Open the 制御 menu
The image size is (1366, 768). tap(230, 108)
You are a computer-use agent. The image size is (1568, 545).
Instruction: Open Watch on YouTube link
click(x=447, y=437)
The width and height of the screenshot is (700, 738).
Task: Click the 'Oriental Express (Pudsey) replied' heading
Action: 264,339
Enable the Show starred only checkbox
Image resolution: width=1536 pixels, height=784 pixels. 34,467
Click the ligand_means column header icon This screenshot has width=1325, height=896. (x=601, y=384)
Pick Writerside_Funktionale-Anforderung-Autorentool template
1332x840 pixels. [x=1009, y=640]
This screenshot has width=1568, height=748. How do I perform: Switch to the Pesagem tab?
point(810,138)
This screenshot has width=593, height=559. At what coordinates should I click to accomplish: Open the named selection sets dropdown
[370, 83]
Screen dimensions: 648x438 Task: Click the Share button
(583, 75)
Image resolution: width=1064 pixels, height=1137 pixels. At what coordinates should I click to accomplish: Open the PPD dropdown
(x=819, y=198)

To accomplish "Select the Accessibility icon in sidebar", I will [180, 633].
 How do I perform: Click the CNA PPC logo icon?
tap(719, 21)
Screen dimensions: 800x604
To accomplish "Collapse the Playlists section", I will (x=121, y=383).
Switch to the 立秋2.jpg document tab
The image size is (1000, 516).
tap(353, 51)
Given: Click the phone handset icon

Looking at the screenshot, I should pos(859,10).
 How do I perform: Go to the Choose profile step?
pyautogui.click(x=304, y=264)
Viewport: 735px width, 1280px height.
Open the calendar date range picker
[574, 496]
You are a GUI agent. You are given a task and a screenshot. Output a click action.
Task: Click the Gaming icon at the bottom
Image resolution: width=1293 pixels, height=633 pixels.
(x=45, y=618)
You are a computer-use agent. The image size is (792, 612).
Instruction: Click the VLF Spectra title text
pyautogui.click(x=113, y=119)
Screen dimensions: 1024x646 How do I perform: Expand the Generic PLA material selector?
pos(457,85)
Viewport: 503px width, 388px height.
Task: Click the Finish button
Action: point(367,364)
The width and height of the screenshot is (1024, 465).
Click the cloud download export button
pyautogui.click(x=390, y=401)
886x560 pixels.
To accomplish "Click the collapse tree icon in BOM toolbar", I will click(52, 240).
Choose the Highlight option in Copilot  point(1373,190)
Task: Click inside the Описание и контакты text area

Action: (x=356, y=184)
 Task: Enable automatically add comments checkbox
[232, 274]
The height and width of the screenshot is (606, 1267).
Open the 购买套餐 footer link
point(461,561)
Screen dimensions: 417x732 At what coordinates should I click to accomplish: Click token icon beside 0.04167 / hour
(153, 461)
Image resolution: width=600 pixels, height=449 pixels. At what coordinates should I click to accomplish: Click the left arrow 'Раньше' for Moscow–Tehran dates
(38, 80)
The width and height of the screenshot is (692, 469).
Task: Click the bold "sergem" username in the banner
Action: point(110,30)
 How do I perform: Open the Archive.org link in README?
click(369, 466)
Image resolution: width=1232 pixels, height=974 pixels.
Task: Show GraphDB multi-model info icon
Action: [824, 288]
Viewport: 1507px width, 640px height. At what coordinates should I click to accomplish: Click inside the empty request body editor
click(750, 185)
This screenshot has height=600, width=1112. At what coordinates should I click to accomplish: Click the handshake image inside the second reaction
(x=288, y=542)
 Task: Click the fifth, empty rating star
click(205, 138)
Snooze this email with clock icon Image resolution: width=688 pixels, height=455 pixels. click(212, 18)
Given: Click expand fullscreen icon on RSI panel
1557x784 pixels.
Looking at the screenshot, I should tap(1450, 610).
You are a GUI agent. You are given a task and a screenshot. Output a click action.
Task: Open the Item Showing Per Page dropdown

● ● ● ● ●

Description of the task> With the line that contains "Task: Click the fifth, empty rating star" as your start, reproduce the data above exactly through its last line, and nothing before that start.

The completed task>
 Task: Click the fifth, empty rating star
click(205, 138)
Snooze this email with clock icon Image resolution: width=688 pixels, height=455 pixels. click(212, 18)
Given: Click expand fullscreen icon on RSI panel
1557x784 pixels.
Looking at the screenshot, I should tap(1450, 610).
You are a GUI agent. You are given a task and a screenshot. Output a click action.
Task: Open the Item Showing Per Page dropdown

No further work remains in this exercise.